- **YOUR ASSIGNMENT**: Starting with the first line, output the data exactly, through to the last line.

################

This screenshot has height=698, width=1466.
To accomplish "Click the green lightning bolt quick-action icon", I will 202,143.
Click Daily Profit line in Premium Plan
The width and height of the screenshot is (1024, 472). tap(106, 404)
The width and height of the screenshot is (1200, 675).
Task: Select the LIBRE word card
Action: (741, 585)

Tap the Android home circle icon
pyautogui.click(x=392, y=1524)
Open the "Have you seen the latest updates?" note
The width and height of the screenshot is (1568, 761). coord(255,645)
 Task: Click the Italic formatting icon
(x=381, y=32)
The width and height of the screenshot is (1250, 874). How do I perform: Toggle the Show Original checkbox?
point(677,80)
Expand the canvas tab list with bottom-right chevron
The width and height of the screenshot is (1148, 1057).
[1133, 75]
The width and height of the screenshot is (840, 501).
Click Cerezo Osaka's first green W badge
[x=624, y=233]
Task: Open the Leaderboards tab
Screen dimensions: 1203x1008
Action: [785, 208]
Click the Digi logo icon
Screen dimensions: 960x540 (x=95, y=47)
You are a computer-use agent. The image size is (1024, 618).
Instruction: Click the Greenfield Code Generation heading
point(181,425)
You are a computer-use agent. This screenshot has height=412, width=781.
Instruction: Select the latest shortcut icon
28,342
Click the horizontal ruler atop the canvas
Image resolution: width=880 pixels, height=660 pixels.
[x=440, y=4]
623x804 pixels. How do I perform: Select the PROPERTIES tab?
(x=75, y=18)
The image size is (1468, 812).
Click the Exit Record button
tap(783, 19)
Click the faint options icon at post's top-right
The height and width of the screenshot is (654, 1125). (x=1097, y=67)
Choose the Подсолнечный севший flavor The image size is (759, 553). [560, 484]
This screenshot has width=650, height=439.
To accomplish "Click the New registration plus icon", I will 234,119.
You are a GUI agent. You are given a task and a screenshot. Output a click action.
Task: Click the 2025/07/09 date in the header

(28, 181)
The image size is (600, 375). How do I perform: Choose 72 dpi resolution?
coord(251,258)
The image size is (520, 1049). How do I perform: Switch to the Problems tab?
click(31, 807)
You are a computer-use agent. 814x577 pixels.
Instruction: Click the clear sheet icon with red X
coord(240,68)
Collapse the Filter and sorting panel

################

- **RESPONSE TO THIS EXERCISE**:
This screenshot has height=698, width=1466.
To accomplish "Click the green lightning bolt quick-action icon", I will 202,143.
Click Daily Profit line in Premium Plan
The width and height of the screenshot is (1024, 472). tap(106, 404)
The width and height of the screenshot is (1200, 675).
Task: Select the LIBRE word card
Action: (741, 585)

Tap the Android home circle icon
pyautogui.click(x=392, y=1524)
Open the "Have you seen the latest updates?" note
The width and height of the screenshot is (1568, 761). coord(255,645)
 Task: Click the Italic formatting icon
(x=381, y=32)
The width and height of the screenshot is (1250, 874). How do I perform: Toggle the Show Original checkbox?
point(677,80)
Expand the canvas tab list with bottom-right chevron
The width and height of the screenshot is (1148, 1057).
[1133, 75]
The width and height of the screenshot is (840, 501).
Click Cerezo Osaka's first green W badge
[x=624, y=233]
Task: Open the Leaderboards tab
Screen dimensions: 1203x1008
Action: [785, 208]
Click the Digi logo icon
Screen dimensions: 960x540 (x=95, y=47)
You are a computer-use agent. The image size is (1024, 618).
Instruction: Click the Greenfield Code Generation heading
point(181,425)
You are a computer-use agent. This screenshot has height=412, width=781.
Instruction: Select the latest shortcut icon
28,342
Click the horizontal ruler atop the canvas
Image resolution: width=880 pixels, height=660 pixels.
[x=440, y=4]
623x804 pixels. How do I perform: Select the PROPERTIES tab?
(x=75, y=18)
The image size is (1468, 812).
Click the Exit Record button
tap(783, 19)
Click the faint options icon at post's top-right
The height and width of the screenshot is (654, 1125). (x=1097, y=67)
Choose the Подсолнечный севший flavor The image size is (759, 553). [560, 484]
This screenshot has width=650, height=439.
To accomplish "Click the New registration plus icon", I will 234,119.
You are a GUI agent. You are given a task and a screenshot. Output a click action.
Task: Click the 2025/07/09 date in the header

(28, 181)
The image size is (600, 375). How do I perform: Choose 72 dpi resolution?
coord(251,258)
The image size is (520, 1049). How do I perform: Switch to the Problems tab?
click(31, 807)
You are a computer-use agent. 814x577 pixels.
Instruction: Click the clear sheet icon with red X
coord(240,68)
Collapse the Filter and sorting panel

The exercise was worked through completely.